Briefly, for each dataset, the method assigns one score to all possible
interactions. The final score of each interaction merges
each individual dataset score to select the best regulatory interactions. Here,
instead of scoring and selecting single edges, the methods is extended
to work with local regulatory networks (sets of co-activators and
co-inhibitors of a given gene). For each dataset, a score is assigned to
each local network by counting the number of validated interactions
found in the local network normalized by the total number
interactions. The score given by the network inference method, an
adjusted R2 in the case of _hLICORN_, and each of the scores given by the
external datasets are then merged. Two methods are proposed by the _modEncode_ consortium to do so.
The default is the unsupervised method, a simple unweighted mean, and
was shown by the modENCODE consortium to give the best results. The
supervised method uses a user defined reference dataset as a reference
set of interactions. A Generalized Linear Model is then used to predict
the presence of a reference interaction based on the score of the other
datasets including the network inference score.

```{r, eval=FALSE}
        # Default unsupervised refinement method
    refinedGRN = refine(enrichedGRN)
    print(refinedGRN)
    # Example of supervised refinement with the CHEA chip data
    refinedGRN = refine(enrichedGRN, integration="supervised",
            referenceEvidence="CHEA_sub")
    print(refinedGRN)
```

_N.B._: It is possible to use the results of other network inference methods
and integrate them into a *coregnet* network object as
external regulatory evidences.
However, the integration of co-regulatory evidences 
relevant when using networks containing cooperative regulators instead of simple TF to gene
interaction pairs.


# Identification of active transcriptional programs

The goal of the _CoRegNet_ package is to identify the sets of active
cooperative TF in a given sample or set of samples. A measure of
transcriptional activity was developed to estimate the level of activity
of a given transcription regulator in a given sample. This measure,
the _influence_, is the comparison of the expression of the activated and
repressed genes of a TF in a transcriptional network. It is based on a
measure of divergence (Welch's t statistics) of these two sets of genes
in one sample. Basically, if the genes activated by a TF are highly
expressed while the repressed genes are under-expressed, the TF has a
high influence. Using a coregulatory network encoded in a *coregnet*    
object and a matrix of gene expression, whether it is the data used for
the inference or another one (cell lines transcriptomes for instance).
The output is a matrix with the same number of columns (samples) and as
many rows (TF) as TF with a sufficient number of targets (min 10
activated and 10 repressed) in the transcriptional network.

```{r, eval=FALSE}
    CITinf =regulatorInfluence(grn,CIT_BLCA_EXP)

```    


This new dataset of transcriptional influence can be used as a condensed
view of the whole transcriptome dataset. Data mining and machine
learning algorithms can be applied to it to identify clusters, predict sample
classes or extract relevant features. More interestingly, it can be
used to visualize the entire dataset with a much smaller number of
features. The
package proposes a visualization tool based on an interactive shiny
webpage. The objective of the embedded visualization tool is to navigate through 
the transcriptional programs using the network of cooperative
transcription factors and identify the specific transcriptional program
of a sample or a set of samples defined by a subgroup of interest.

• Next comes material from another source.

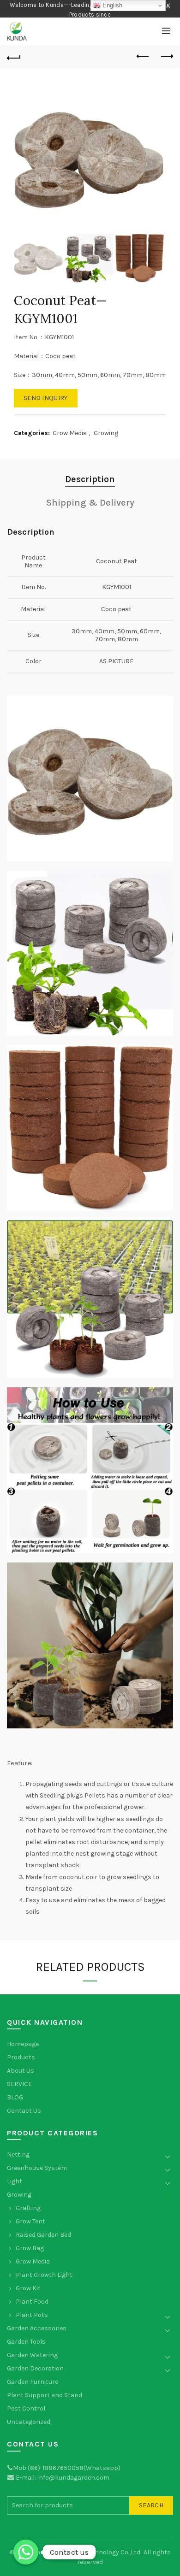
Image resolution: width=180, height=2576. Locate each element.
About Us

Preliminary to the analysis of transcriptional program is the
identification of the network of co-regulators underlying these
programs. The definition of a pair of cooperative TF or co-regulator is
dependent on the method used to construct the network, that is, whether
it contains simple pairs of regulation (TF -> Gene, inferred using the
ARACNE algorithm for instance) or sets of cooperative TF regulating each
gene ({TF1, TF2, ...} -> Gene, inferred using the _hLICORN_ algorithm embedded in the package). From
the pair regulatory network, all combination of TF sharing at least one
target gene is considered as a potential pair of co-regulator. From the
cooperative network, these are defined by all pairs of TF which were
inferred to be cooperative in the regulation of at least one target
gene. Then, the significance of these pairs is tested using fisher's
exact test to assess whether these pairs of TF share more target genes
than expected by chance (Benjamini-Hochberg multi test correction is
applied). The final co-regulation network is defined by an edge between
all pairs of significant TF (FDR 1%).


```{r, eval=FALSE}
    # Coregulators of a hLICORN  inferred network
    head(coregulators(grn))
```
    

In order to exemplify the use of the proposed analysis tool, additional
data are available through the package: the classification of our
samples (based on the TCGA classification) and the copy number status of
the transcription factor in the CIT cohort.
  
 
```{r, eval=FALSE}
    data(CIT_BLCA_CNV)
    data(CIT_BLCA_Subgroup)
```


The minimum requirement to launch the visualization tool is a *coregnet*
network object and a transcriptomic dataset. The influence dataset can
also be added to accelerate the initialization of the webpage but is
otherwise recomputed and is therefore optional.


```{r, eval=FALSE}
    display(grn,expressionData=CIT_BLCA_EXP,TFA=CITinf)
```


The top left part of the shiny application is used to change several
parameters of the application.


The first selection input is usable only if a sample classification is
available. When a particular subgroup is selected, the nodes representing TF will adapt their color based on
their mean activity level in the selected set of samples. If alteration
data is available, the pie chart inside each node will by modified to
show the proportion of each copy number status in the selected set of
samples.

The second input specifies an integer used as a threshold to select
pairs of TF which share a minimum number of target genes (local
regulatory network for _hLICORN_ inferred network). This parameter
controls the number of TFs and pairs of TFs displayed.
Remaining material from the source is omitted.